尹小香横了他一眼,说:“金区长,我看你的语文书读得不好,私通就不是通奸了?”
金泽滔支吾着说不出话来,抬头问谢凌说:“是一样的意思吗?”
永州方言,通奸和私通都有私下串通的意思,按书面语,私通跟通奸一样的意思。
谢凌两边都不敢得罪,只好含糊其词说:“都一样,都是私下串通的意思。”
金泽滔也糊涂了,连忙转移话题说:“五金作坊和陈喜贵的皮鞋厂,立即提请求公安局经侦大队介入,一定要查清专用发票的流向。”
面红耳赤的郑昌贵闷闷地表示不跟了,金泽滔撒开牌,又是一副顺子,他说:“套用小尹局长一句话,这叫后发制人!”
粗犷神经的尹小香这时候大概意识到说错了话,不好意思地吐吐舌头。
庄市长和郑书记还不能跟她计较,不但输了牌,还被尹小香冠以莫须有的通奸罪名,老脸窘得通红。
尹小香接了任务,扔了牌,起身就要离开,刚站起,又坐落回去,郑昌良没好气地说:“怎么又不走了?”
尹小香却审慎地看着郑昌良说:“都周末了,公安也要休息,再说,我相信两位领导应该不会跟犯罪分子通奸,不对。
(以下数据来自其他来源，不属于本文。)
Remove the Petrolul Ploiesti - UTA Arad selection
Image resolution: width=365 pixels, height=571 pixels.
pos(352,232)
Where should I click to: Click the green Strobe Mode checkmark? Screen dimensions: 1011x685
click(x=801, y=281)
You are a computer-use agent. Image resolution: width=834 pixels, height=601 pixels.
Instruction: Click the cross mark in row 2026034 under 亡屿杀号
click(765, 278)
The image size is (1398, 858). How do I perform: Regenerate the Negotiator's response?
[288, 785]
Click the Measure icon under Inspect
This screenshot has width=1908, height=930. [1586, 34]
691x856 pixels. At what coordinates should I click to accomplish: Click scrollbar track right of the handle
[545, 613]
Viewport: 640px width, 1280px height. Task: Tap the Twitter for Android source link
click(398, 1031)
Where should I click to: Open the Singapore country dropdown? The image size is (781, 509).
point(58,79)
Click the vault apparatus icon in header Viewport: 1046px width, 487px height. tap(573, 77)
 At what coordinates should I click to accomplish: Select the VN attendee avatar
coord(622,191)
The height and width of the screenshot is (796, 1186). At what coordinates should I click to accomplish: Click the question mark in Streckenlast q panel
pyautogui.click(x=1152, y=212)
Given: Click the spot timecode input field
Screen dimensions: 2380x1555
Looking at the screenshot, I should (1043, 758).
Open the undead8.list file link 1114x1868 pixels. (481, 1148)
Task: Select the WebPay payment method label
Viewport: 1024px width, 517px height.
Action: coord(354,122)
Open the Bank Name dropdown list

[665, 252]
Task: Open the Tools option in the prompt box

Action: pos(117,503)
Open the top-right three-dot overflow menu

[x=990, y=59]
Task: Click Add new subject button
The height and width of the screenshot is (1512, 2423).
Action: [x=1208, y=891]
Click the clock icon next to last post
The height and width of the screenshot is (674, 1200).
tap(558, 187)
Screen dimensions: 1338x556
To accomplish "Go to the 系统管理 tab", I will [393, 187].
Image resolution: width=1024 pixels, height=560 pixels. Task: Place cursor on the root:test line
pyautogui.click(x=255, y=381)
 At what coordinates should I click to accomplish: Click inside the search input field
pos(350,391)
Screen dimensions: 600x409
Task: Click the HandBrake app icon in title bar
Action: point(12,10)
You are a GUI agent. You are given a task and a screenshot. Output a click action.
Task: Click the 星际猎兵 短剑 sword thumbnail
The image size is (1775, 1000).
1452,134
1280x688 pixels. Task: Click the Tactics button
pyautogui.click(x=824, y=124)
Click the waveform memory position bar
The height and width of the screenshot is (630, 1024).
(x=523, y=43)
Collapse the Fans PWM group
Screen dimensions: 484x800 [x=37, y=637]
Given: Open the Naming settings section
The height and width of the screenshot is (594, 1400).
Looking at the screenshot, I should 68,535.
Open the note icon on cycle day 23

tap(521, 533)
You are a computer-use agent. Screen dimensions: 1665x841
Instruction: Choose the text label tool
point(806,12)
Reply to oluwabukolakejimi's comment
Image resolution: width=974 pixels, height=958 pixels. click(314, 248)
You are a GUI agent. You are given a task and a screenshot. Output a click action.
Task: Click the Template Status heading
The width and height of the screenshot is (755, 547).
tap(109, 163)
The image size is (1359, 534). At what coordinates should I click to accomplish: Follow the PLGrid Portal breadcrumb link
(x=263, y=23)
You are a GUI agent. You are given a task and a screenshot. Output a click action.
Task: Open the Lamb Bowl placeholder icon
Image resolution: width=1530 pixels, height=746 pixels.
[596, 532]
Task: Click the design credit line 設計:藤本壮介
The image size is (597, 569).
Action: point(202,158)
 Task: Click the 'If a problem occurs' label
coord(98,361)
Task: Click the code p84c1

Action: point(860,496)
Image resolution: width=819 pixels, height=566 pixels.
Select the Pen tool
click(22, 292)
是串通一起的,就不急一时。”
这话说的。让庄市长两位领导一阵气苦,但几次和她相处,知道她说话就这脾气,你凶她也没用。
庄市长不好发脾气,只好插话说起了公事:“金区长,如果事态严重,还是要早部署,早防范。不能等事情不可收拾了才出手。”
金泽滔点了点头,说:“我会找时间和杜建学书记汇报,老何局长我自己去说,一般纳税人不能随意审批,增值税发票购领门槛降低,会带来很多隐患,关键还是要在源头上把好关。”
尹小香满腹牢骚:“我天天跑去跟你告状。还常常挨训,说我搞不团结,不尊重领导,现在出事了,你倒说得头头是道。”
金泽滔直接将她的话当作耳边风。
此后,金泽滔发现。只要打牌的时候,不停地找尹小香说话,她不能一心两用,就能有效地遏制她大开大阖的打牌作风。